Wandering and Wondering

Saturday, July 21, 2007

Cape Town

Well, I've finally arrived in Africa! My first impression of Cape Town wasn't all that good. Upon leaving the airport feeling rather jetlagged after 20 hours of flying and stop-overs, the first thing I was greeted with as the shuttle bus drove towards the city was a sprawling shanty town. The next thing I noticed was all of the razor wire covering most of the fences and buildings to stop intruders. After getting a good sleep, however, the next day I took the cable car up to the top of Table Mountain. Upon reaching the top I was greeted with some of the most amazing views I've ever seen. Looking north, the city was spread out below with fog covering the harbour:

Fog in the bay


Looking south I could view the 12 Apostles shrouded in mist:

Misty Mountains


And looking west over the Atlantic ocean was a sea of clouds instead of water:

View over the clouds


The next day I headed into an area of the city known as the V&A Waterfront (funnily enough because it is on the waterfront). This is probably the most up-market area of the city, with fancy shopping malls and waterfront restaurants. I was planning on doing a tour to Robben Island, which is where Nelson Mandella spent many years as a political prisoner under the apartheit regime. Unfortunately the tours were all booked out for several days, so I had to miss out. Instead, I wandered around the waterfront and watched all of the street performers and musicians:

Song and dance


African beats


After the rather dismal weather during my stay in London, the weather so far in Cape Town had been fantastic, with mostly bright blue skies and lots of sunshine. The next day I decided to do a day tour to visit the Cape Peninsular national park.
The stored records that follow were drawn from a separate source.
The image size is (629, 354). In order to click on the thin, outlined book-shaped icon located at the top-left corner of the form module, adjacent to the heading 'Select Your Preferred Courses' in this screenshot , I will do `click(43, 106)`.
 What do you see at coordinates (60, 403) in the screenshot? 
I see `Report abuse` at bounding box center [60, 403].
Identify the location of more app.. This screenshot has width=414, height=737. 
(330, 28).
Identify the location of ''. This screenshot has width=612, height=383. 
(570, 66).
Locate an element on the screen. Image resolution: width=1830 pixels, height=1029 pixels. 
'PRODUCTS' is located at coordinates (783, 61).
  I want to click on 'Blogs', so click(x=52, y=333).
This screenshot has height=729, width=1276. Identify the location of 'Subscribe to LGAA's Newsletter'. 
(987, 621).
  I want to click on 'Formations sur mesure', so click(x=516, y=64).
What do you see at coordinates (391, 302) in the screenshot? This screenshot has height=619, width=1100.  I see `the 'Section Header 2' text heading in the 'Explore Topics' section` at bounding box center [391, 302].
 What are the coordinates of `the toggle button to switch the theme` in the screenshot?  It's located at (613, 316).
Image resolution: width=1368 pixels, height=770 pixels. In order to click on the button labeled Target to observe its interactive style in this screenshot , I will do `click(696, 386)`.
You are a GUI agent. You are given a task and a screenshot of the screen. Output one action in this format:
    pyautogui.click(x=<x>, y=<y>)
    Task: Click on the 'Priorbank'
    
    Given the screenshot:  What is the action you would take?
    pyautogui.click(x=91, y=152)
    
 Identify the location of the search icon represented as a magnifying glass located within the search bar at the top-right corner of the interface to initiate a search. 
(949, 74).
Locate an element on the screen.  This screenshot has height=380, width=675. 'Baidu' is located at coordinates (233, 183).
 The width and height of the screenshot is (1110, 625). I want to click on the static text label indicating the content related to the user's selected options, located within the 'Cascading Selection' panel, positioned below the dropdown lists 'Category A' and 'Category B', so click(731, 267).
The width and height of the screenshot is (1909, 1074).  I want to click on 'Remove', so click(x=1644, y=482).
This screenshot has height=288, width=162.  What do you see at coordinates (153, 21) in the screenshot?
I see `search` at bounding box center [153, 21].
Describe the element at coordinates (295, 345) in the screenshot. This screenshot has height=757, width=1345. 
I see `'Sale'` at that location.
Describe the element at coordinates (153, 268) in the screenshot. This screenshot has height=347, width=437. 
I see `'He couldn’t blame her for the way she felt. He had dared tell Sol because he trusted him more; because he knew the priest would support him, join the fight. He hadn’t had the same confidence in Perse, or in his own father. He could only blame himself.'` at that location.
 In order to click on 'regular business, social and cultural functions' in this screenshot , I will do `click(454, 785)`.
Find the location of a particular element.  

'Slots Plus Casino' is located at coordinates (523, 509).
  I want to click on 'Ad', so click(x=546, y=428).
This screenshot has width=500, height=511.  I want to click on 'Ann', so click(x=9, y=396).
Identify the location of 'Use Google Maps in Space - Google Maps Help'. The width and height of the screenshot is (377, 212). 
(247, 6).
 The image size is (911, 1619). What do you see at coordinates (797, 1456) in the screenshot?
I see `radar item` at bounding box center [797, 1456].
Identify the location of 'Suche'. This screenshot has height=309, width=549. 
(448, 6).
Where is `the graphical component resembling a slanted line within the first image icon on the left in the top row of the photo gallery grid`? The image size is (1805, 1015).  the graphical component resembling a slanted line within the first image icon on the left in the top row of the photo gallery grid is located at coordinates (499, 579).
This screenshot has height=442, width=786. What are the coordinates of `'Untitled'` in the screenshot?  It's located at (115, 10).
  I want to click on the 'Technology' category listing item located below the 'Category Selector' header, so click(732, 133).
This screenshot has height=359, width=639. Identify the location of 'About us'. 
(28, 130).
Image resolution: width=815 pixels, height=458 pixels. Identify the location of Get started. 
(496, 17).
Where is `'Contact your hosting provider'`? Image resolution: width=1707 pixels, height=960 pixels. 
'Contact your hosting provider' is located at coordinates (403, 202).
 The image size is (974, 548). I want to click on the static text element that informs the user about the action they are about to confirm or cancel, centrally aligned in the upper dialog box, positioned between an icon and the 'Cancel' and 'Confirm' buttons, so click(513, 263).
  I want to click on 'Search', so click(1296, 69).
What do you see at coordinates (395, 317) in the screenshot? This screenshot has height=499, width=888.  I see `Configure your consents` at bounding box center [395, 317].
In the morning, the clouds started to roll in over the mountains:

Clouds rolling over the mountain


By the time we reached the Cape Peninsular national park to do some cycling, it started to drizzle. When we finally reached the peninsular, it was pouring down, so we decided to forgoe the hike up to the lighthouse in favour of hot chocolates in the restaurant at the bottom. We then proceeded on to the Cape of Good Hope, and the rain stopped just long enough to get this photo:

Cape of Good Hope


Even with the rain, it was still quite an enjoyable day trip. Our tour guide gave a very interesting commentry on the history of the country and how things are beginning to change after the end of apartheit. As we drove along, he would point out towns or parts of towns that were designated as either "white only", "brown only" or "black only". Today, people are free to live where they like, but change doesn't happen overnight, so many of these areas are still inhabbited by 99% of their original populations. It will take many years before whites and blacks are truly living side by side.

After a not so good first impression, I've come to really like Cape Town, and wish I could stay a few more days as there is so much to see and do here. Today I met up with the rest of my tour group, some of whom I'll be spending the next 8 weeks with. Tomorrow we say goodbye to Cape Town and head up the west coast towards Namibia.